A conclusão dessa fase deve ser na primeira semana de dezembro. Depois, os dados serão enviados à Anvisa para pedir o registro oficial. A expectativa do governo paulista é de que a vacina esteja aprovada em janeiro de 2021, tornando-se a primeira vacina liberada no Brasil.

O cálculo da eficácia da Coronavac depende da infecção pelo coronavírus de 61 voluntários da fase 3 de testes, para ver quantos deles tomaram vacina e quantos tomaram o placebo. Segundo o diretor do instituto Butantan, Dimas Covas, o número foi atingido semana passada. “É a vacina mais próxima de estar disponível para nossa população. Tomara que em janeiro, porque cada dia com vacina faz diferença”, disse ele.

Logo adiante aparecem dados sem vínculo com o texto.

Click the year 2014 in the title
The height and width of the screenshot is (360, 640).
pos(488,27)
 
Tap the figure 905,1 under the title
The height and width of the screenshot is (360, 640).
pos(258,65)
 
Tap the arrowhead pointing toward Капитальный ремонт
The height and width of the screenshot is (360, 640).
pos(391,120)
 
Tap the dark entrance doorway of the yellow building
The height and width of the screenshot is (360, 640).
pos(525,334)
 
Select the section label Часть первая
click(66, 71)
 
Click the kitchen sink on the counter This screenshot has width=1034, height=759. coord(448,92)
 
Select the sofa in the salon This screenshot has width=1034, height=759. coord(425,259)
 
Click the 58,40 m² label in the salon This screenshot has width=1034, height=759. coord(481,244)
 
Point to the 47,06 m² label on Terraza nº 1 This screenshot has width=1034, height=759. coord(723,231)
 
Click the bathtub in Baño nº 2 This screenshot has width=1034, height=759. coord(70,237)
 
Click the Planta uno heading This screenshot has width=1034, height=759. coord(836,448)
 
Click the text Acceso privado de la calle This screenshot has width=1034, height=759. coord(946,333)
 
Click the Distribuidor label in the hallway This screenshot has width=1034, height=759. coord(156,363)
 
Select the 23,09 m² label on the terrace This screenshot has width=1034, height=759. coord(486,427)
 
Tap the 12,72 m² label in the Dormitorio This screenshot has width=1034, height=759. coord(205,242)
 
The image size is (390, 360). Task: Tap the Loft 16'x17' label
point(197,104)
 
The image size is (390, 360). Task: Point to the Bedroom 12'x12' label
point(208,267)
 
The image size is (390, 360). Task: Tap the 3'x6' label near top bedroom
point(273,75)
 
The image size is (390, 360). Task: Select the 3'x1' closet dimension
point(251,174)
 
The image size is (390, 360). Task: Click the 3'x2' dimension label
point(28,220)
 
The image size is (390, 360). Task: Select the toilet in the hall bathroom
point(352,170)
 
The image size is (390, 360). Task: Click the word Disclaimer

Essa é uma das últimas fases do desenvolvimento da imunização.

Doses recebidas

O Instituto Butantan guarda 120 mil doses de Coronavac que chegaram da China e vai receber, ao todo, 6 milhões de doses importadas, mais a matéria prima para produzir outras 40 milhões.

A expectativa declarada do governo paulista é entregar as doses para o SUS (Sistema Único de Saúde) fazer a gestão da vacinação se houver a aprovação da Anvisa (Agência Nacional de Vigilância Sanitária).

Caso a guerra das vacinas com o governo federal persista, porém, o governador João Doria disse ter um plano para imunizar paulistas, além de conversas com outros estados e países da América Latina, buscando uma distribuição da coronavac quando (e se) ela concluir os testes e ganhar o registro.